The confusion stems over Major League Baseball's mandate to enforce a more vertical strike zone, the one written in the rule book. Umpires have conducted seminars for managers and for teams on the new zone. The idea is to do away with the common practice of calling strikes on pitches that are an inch or two off the plate and restore the original strike zone.

So far, the Rangers aren't sure exactly what that means. Rangers hitters contend that pitches wide of the plate are still being called strikes. Rangers pitchers think that umpires have moved not only the top of the zone up, but the bottom as well. Oates sees nothing but utter confusion.

"Right now, I'm not sure whether it's good to make a pitch that we are used to thinking is a good pitch," Oates said. "I'm just a little nervous. I'm not pointing any fingers and I'm not making any excuses, but we've got three weeks to go before the season starts. Is that enough time to iron things out? I don't know."

The most frustrated of the Rangers hitters has been Rusty Greer. Greer has struck out five times in four games. All but one of the strikeouts has been called. Greer was called out on strikes in the sixth Thursday after taking his first walk of the spring in the first.

Greer is one of the Rangers' most disciplined hitters. For his career, he has 1.07-to-1 strikeout-to-walk ratio. This spring, it's 5-to-1. Greer has twice asked umpires for explanations after strikeouts, thinking the pitch was off the plate.

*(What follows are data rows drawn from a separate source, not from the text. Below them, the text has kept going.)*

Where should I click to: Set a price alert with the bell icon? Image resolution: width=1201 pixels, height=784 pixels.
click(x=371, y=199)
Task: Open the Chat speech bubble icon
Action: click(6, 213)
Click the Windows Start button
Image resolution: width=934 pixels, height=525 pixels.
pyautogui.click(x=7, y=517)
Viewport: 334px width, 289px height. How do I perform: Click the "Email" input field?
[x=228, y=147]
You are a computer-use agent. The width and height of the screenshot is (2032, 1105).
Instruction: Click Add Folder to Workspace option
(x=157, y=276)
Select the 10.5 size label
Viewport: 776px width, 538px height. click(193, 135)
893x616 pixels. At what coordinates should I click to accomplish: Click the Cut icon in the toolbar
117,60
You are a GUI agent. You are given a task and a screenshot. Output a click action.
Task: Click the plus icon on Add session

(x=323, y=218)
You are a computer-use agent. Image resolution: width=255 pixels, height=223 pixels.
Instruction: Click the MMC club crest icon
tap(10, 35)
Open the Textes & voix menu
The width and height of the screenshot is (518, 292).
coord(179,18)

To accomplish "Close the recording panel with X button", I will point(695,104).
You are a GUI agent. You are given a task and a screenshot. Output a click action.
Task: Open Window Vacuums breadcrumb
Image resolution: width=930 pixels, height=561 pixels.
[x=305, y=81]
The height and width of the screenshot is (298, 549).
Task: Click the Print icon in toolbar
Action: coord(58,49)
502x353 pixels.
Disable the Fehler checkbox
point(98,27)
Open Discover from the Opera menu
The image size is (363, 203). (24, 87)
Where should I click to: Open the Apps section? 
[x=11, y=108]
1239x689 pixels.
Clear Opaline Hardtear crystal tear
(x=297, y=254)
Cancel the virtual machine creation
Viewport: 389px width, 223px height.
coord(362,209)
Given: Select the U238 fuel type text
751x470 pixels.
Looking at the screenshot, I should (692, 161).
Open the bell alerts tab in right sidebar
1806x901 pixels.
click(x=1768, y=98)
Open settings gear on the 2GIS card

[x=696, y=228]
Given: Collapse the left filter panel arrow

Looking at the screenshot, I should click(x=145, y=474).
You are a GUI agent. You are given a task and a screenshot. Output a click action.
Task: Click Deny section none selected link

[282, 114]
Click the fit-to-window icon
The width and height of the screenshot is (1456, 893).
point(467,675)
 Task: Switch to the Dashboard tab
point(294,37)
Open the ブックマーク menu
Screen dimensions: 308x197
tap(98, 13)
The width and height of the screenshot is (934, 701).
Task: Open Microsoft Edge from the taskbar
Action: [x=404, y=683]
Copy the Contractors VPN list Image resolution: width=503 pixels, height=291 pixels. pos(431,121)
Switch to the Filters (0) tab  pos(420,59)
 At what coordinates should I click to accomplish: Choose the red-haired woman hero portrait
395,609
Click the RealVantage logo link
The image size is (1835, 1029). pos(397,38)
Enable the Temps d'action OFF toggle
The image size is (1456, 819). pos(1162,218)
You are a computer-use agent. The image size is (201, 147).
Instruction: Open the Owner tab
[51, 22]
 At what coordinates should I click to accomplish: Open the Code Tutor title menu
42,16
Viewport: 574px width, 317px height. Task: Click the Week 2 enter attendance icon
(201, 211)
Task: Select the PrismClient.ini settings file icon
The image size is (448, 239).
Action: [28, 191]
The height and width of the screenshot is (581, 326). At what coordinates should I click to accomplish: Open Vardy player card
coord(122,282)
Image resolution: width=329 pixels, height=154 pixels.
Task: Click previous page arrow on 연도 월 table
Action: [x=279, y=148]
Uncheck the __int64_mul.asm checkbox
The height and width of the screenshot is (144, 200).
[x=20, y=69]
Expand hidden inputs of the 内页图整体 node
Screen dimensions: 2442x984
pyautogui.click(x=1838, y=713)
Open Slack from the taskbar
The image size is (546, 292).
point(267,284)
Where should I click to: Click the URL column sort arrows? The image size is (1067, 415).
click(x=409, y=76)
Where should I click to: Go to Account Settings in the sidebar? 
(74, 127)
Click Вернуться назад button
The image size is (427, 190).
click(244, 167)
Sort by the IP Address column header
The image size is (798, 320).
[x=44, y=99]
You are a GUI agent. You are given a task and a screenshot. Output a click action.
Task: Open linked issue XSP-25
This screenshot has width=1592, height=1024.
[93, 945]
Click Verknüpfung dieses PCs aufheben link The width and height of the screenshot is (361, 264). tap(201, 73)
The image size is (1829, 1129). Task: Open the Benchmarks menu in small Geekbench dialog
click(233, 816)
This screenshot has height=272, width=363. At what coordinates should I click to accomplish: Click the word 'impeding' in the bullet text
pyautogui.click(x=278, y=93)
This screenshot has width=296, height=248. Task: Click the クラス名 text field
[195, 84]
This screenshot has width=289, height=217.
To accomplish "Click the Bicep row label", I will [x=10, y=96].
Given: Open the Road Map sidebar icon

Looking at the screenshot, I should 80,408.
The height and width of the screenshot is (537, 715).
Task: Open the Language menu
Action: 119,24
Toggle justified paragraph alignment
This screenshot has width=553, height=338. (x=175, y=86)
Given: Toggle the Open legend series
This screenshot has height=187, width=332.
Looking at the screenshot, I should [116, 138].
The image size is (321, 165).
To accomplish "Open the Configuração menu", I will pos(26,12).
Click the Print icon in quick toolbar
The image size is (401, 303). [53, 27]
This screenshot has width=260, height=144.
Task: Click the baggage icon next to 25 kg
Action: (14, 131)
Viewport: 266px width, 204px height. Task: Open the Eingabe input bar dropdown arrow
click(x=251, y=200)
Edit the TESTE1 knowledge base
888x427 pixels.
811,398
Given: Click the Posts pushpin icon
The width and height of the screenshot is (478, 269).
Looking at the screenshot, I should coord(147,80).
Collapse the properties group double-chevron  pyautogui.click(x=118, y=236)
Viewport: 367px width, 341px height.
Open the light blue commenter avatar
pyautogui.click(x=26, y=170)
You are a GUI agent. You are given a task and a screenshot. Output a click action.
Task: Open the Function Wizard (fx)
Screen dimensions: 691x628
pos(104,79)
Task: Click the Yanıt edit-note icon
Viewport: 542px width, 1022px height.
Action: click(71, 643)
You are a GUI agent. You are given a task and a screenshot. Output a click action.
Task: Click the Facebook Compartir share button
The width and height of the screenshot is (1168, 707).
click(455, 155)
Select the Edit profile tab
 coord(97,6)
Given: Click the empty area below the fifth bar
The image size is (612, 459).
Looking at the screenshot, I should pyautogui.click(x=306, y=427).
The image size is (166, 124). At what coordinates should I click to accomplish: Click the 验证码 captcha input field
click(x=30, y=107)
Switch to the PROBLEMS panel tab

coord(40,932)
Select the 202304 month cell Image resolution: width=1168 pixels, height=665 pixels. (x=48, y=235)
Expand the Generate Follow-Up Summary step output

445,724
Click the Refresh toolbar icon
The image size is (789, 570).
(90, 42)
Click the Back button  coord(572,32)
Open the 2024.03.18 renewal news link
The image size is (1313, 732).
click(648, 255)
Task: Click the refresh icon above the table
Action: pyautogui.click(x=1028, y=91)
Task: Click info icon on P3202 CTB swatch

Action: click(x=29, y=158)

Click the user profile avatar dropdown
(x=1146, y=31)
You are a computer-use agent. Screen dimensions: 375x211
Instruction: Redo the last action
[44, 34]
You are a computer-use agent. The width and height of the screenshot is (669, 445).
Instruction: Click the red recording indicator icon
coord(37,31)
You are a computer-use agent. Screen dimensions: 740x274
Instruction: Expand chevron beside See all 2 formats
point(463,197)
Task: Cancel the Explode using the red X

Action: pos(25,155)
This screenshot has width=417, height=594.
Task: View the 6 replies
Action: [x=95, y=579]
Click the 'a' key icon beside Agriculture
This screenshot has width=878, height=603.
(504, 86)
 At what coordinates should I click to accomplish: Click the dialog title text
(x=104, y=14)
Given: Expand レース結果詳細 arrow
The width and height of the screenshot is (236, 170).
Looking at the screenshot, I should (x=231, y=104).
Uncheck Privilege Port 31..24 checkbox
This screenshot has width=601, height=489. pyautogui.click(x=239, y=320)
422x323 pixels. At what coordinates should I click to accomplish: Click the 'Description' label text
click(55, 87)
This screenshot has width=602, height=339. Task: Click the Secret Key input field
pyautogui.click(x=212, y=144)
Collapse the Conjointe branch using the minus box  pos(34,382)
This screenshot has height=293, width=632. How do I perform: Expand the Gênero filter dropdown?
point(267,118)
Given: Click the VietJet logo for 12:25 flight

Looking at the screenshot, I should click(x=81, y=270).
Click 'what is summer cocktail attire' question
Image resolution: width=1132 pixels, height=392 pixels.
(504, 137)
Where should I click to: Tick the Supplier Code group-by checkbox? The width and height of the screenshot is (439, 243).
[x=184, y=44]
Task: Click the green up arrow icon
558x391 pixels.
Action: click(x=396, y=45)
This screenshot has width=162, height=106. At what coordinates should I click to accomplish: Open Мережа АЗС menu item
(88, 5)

"I've found myself being unsure," he said. "I'm confused over just where the strike zone is. I'm swinging at some pitches I've got no business swinging at, I'm so confused."

"I know exactly what the strike zone is and I'm not going to swing at those pitches," said Rafael Palmeiro, who had 103 walks last season. "I know my strengths and my weaknesses. I will stay within those strengths and swing at the pitches I know I can handle. Right now, there is no consistency to what is being called a strike and what isn't."

Right now, they have no choice but to give the process another week. At least.